Copy out the records again. Change nothing.

◆ Record extracts:
****

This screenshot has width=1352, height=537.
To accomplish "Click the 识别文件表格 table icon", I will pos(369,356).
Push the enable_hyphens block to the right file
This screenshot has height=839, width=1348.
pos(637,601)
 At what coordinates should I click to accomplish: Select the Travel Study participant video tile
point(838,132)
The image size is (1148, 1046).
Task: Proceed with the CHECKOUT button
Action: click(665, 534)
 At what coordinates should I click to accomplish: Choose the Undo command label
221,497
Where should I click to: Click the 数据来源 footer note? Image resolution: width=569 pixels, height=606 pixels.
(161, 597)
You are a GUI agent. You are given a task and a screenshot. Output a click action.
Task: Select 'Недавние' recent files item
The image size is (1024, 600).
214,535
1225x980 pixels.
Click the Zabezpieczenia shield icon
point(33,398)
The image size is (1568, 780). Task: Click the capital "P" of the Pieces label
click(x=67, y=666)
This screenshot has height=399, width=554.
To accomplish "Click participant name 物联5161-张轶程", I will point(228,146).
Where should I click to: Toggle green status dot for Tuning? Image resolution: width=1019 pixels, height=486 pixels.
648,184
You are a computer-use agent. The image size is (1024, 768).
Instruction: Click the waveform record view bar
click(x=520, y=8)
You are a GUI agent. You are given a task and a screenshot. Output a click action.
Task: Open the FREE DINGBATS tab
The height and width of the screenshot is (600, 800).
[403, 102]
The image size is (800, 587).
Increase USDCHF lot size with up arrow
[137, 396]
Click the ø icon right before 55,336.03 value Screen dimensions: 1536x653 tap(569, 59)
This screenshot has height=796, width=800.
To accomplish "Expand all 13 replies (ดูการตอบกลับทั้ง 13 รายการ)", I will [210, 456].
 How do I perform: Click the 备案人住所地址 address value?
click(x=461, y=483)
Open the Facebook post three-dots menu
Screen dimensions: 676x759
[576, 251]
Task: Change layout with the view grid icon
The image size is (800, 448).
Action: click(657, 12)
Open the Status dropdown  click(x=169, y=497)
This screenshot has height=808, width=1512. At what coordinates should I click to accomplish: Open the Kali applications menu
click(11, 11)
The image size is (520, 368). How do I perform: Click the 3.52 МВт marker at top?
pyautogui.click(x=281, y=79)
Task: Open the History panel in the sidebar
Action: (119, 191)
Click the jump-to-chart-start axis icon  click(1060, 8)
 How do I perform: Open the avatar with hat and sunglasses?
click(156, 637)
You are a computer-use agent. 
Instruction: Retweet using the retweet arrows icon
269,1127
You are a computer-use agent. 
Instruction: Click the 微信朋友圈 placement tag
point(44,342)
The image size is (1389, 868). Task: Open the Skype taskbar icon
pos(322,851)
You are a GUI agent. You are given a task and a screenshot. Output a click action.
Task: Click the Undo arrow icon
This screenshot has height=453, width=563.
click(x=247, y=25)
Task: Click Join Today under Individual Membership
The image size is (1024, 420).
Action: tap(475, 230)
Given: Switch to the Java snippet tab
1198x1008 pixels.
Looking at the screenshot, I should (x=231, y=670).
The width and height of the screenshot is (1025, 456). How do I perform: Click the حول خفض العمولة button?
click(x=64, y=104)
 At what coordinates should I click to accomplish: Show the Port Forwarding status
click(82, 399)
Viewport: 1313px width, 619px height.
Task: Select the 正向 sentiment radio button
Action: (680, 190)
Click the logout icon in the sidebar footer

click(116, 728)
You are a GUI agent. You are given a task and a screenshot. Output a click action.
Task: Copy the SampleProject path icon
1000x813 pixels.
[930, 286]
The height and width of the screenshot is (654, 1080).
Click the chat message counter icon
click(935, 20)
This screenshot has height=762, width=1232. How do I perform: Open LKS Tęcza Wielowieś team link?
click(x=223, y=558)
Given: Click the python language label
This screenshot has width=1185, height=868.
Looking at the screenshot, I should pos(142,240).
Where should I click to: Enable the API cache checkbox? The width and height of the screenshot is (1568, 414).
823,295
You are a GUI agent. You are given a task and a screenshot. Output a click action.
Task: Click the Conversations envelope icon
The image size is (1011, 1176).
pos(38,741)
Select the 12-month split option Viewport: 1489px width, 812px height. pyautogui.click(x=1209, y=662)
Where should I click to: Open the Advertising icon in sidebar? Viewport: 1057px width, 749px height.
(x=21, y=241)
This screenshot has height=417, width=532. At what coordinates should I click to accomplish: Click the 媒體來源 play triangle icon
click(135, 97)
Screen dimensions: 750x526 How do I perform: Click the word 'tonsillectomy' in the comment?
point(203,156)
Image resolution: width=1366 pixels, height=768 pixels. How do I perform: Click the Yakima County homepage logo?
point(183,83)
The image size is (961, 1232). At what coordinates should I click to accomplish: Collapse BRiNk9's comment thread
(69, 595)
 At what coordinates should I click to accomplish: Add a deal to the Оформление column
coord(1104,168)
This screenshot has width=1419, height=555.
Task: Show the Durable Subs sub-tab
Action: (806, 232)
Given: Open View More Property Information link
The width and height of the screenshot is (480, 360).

****

◆ Response below:
This screenshot has width=1352, height=537.
To accomplish "Click the 识别文件表格 table icon", I will pos(369,356).
Push the enable_hyphens block to the right file
This screenshot has height=839, width=1348.
pos(637,601)
 At what coordinates should I click to accomplish: Select the Travel Study participant video tile
point(838,132)
The image size is (1148, 1046).
Task: Proceed with the CHECKOUT button
Action: click(665, 534)
 At what coordinates should I click to accomplish: Choose the Undo command label
221,497
Where should I click to: Click the 数据来源 footer note? Image resolution: width=569 pixels, height=606 pixels.
(161, 597)
You are a GUI agent. You are given a task and a screenshot. Output a click action.
Task: Select 'Недавние' recent files item
The image size is (1024, 600).
214,535
1225x980 pixels.
Click the Zabezpieczenia shield icon
point(33,398)
The image size is (1568, 780). Task: Click the capital "P" of the Pieces label
click(x=67, y=666)
This screenshot has height=399, width=554.
To accomplish "Click participant name 物联5161-张轶程", I will point(228,146).
Where should I click to: Toggle green status dot for Tuning? Image resolution: width=1019 pixels, height=486 pixels.
648,184
You are a computer-use agent. The image size is (1024, 768).
Instruction: Click the waveform record view bar
click(x=520, y=8)
You are a GUI agent. You are given a task and a screenshot. Output a click action.
Task: Open the FREE DINGBATS tab
The height and width of the screenshot is (600, 800).
[403, 102]
The image size is (800, 587).
Increase USDCHF lot size with up arrow
[137, 396]
Click the ø icon right before 55,336.03 value Screen dimensions: 1536x653 tap(569, 59)
This screenshot has height=796, width=800.
To accomplish "Expand all 13 replies (ดูการตอบกลับทั้ง 13 รายการ)", I will [210, 456].
 How do I perform: Click the 备案人住所地址 address value?
click(x=461, y=483)
Open the Facebook post three-dots menu
Screen dimensions: 676x759
[576, 251]
Task: Change layout with the view grid icon
The image size is (800, 448).
Action: click(657, 12)
Open the Status dropdown  click(x=169, y=497)
This screenshot has height=808, width=1512. At what coordinates should I click to accomplish: Open the Kali applications menu
click(11, 11)
The image size is (520, 368). How do I perform: Click the 3.52 МВт marker at top?
pyautogui.click(x=281, y=79)
Task: Open the History panel in the sidebar
Action: (119, 191)
Click the jump-to-chart-start axis icon  click(1060, 8)
 How do I perform: Open the avatar with hat and sunglasses?
click(156, 637)
You are a computer-use agent. 
Instruction: Retweet using the retweet arrows icon
269,1127
You are a computer-use agent. 
Instruction: Click the 微信朋友圈 placement tag
point(44,342)
The image size is (1389, 868). Task: Open the Skype taskbar icon
pos(322,851)
You are a GUI agent. You are given a task and a screenshot. Output a click action.
Task: Click the Undo arrow icon
This screenshot has height=453, width=563.
click(x=247, y=25)
Task: Click Join Today under Individual Membership
The image size is (1024, 420).
Action: tap(475, 230)
Given: Switch to the Java snippet tab
1198x1008 pixels.
Looking at the screenshot, I should (x=231, y=670).
The width and height of the screenshot is (1025, 456). How do I perform: Click the حول خفض العمولة button?
click(x=64, y=104)
 At what coordinates should I click to accomplish: Show the Port Forwarding status
click(82, 399)
Viewport: 1313px width, 619px height.
Task: Select the 正向 sentiment radio button
Action: (680, 190)
Click the logout icon in the sidebar footer

click(116, 728)
You are a GUI agent. You are given a task and a screenshot. Output a click action.
Task: Copy the SampleProject path icon
1000x813 pixels.
[930, 286]
The height and width of the screenshot is (654, 1080).
Click the chat message counter icon
click(935, 20)
This screenshot has height=762, width=1232. How do I perform: Open LKS Tęcza Wielowieś team link?
click(x=223, y=558)
Given: Click the python language label
This screenshot has width=1185, height=868.
Looking at the screenshot, I should pos(142,240).
Where should I click to: Enable the API cache checkbox? The width and height of the screenshot is (1568, 414).
823,295
You are a GUI agent. You are given a task and a screenshot. Output a click action.
Task: Click the Conversations envelope icon
The image size is (1011, 1176).
pos(38,741)
Select the 12-month split option Viewport: 1489px width, 812px height. pyautogui.click(x=1209, y=662)
Where should I click to: Open the Advertising icon in sidebar? Viewport: 1057px width, 749px height.
(x=21, y=241)
This screenshot has height=417, width=532. At what coordinates should I click to accomplish: Click the 媒體來源 play triangle icon
click(135, 97)
Screen dimensions: 750x526 How do I perform: Click the word 'tonsillectomy' in the comment?
point(203,156)
Image resolution: width=1366 pixels, height=768 pixels. How do I perform: Click the Yakima County homepage logo?
point(183,83)
The image size is (961, 1232). At what coordinates should I click to accomplish: Collapse BRiNk9's comment thread
(69, 595)
 At what coordinates should I click to accomplish: Add a deal to the Оформление column
coord(1104,168)
This screenshot has width=1419, height=555.
Task: Show the Durable Subs sub-tab
Action: (806, 232)
Given: Open View More Property Information link
The width and height of the screenshot is (480, 360).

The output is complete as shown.